Freeze turkey pieces for 2-3 months in a freezer-safe container.
Cooking Tips
- Save the drippings on the bottom of the slow cooker to make turkey gravy. The vegetables and compound butter mix with the drippings to give you that traditional Thanksgiving flavor! Strain and combine it with some chicken broth in a saucepan on the stove, 1 tablespoon of cornstarch per cup of liquid, and extra herbs and seasonings.
- Let the turkey rest for about 15 minutes before carving it, to help the juices redistribute into the meat.
- If your turkey breast is on the smaller side, you can check the temperature with a meat thermometer after about 5 hours to see if it’s done.
- Don’t open the slow cooker lid until the time is up. Every time you lift the lid, heat escapes and the cooking time increases.
- The vegetables serve two purposes: To lift the turkey up, preventing the bottom from overcooking, and to season the broth from the juices the turkey releases while cooking.
- A lot of turkey breasts come with gravy packets. I usually discard them and make my own from scratch. If you do use it, make sure it’s gluten free first.

Tried this recipe? ⭐ Leave a review and share what worked best for you—your tips help other home cooks get the same delicious results!

Slow Cooker Turkey Breast
Ingredients
- 6 pound bone-in turkey breast
- 1 large Vidalia onion, quartered
- 3 medium celery ribs, chopped
- 3 medium carrots, peeled, chopped
Compound Butter
- 1/2 cup unsalted butter, softened
- 1 tablespoon lemon juice
- 1 tablespoon fresh parsley
- 1/2 tablespoon dried thyme leaves
- 1/2 teaspoon ground sage
Seasoning Rub
- 2 tablespoons extra virgin olive oil
- 1 teaspoon onion powder
- 1 teaspoon garlic powder
- 1 teaspoon paprika
- 1/2 teaspoon kosher salt, or to taste
- 1/2 teaspoon black pepper, or to taste
Equipment
- 1 6-7 quart slow cooker
- 1 baking dish (if you want to broil it at the end)
Instructions
- Add the vegetables to the bottom of the slow cooker. Pat the turkey breast dry with a paper towel, and place the turkey breast-side-up into the slow cooker on top of the vegetables.

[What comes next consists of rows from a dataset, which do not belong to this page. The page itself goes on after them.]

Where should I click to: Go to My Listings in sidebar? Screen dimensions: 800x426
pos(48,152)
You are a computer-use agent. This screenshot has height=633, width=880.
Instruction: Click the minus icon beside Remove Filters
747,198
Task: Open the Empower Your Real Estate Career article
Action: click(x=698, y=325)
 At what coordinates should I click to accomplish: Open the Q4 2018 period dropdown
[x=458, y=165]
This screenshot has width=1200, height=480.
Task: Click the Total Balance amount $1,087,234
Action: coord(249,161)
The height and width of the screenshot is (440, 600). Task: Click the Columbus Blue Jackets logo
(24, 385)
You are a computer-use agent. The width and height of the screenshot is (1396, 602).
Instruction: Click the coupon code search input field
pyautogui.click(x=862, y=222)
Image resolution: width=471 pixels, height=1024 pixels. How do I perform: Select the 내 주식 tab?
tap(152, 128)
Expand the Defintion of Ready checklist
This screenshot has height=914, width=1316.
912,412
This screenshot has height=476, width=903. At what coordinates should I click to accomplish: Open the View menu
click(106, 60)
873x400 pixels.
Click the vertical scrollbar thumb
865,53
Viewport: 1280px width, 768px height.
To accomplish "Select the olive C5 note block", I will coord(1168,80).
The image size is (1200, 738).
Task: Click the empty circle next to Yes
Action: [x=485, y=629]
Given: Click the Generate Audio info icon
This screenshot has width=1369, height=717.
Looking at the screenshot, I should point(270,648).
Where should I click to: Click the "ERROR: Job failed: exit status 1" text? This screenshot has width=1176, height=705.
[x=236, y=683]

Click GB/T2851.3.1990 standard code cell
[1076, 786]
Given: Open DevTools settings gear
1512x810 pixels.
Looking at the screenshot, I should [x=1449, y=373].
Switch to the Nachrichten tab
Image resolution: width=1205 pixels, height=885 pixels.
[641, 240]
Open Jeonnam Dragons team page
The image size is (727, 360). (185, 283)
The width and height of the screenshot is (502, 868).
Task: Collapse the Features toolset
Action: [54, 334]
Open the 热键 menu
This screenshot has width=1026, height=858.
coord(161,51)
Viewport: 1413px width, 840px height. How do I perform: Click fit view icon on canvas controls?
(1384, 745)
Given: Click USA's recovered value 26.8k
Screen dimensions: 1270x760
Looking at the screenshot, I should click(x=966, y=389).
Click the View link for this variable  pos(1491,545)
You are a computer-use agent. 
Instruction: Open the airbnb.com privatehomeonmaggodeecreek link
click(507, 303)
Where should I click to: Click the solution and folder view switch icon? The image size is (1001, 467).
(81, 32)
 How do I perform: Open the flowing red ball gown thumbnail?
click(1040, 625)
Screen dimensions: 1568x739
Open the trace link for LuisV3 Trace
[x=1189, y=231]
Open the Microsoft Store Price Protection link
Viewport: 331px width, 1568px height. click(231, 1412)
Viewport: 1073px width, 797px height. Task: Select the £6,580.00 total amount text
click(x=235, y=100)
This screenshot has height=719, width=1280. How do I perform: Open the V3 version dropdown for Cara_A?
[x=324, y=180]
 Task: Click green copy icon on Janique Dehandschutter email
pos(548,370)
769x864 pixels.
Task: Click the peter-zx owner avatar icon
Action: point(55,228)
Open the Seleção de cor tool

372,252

- In a food processor, add the butter, thyme, parsley, sage, and lemon juice. Pulse until everything is combined.
- Carefully use your hands to separate the skin from the breast meat, going slowly so you don’t tear the skin open. Separate the compound butter into two balls.
- Take one ball and place it under the skin on one side of the turkey breast. Use your hand to press down, gently spreading the butter along the breast. Repeat on the other side.
- Whisk together the olive oil and spices, and pour over the turkey breast. Use your hands to rub the seasoning over the entire turkey breast.
- Close the lid of the slow cooker and cook on low for 6 hours, or until the turkey reaches an internal temperature of 165°F.
- Optionally, transfer the turkey breast to a baking dish and broil for 3-5 minutes, until golden brown on top. Rest for 15 minutes before carving.
Notes
- If you want a golden brown turkey breast with crispy skin, after it’s fully cooked, transfer to a baking dish and broil for a few minutes. The broiling time isn’t enough to dry out the turkey breast, it just gives it some of that roasted flavor and look!
- Save the drippings on the bottom of the slow cooker to make turkey gravy. The vegetables and compound butter mix with the drippings to give you that traditional Thanksgiving flavor!
- Let the turkey rest for about 15 minutes before carving it, to help the juices redistribute into the meat.
- If your turkey breast is on the smaller side, you can check the temperature with a meat thermometer after about 5 hours to see if it’s done.
- Don’t open the slow cooker lid until the time is up. Every time you lift the lid, heat escapes and the cooking time increases.
- A lot of turkey breasts come with gravy packets. I usually discard them and make my own from scratch. If you do use it, make sure it’s gluten free first.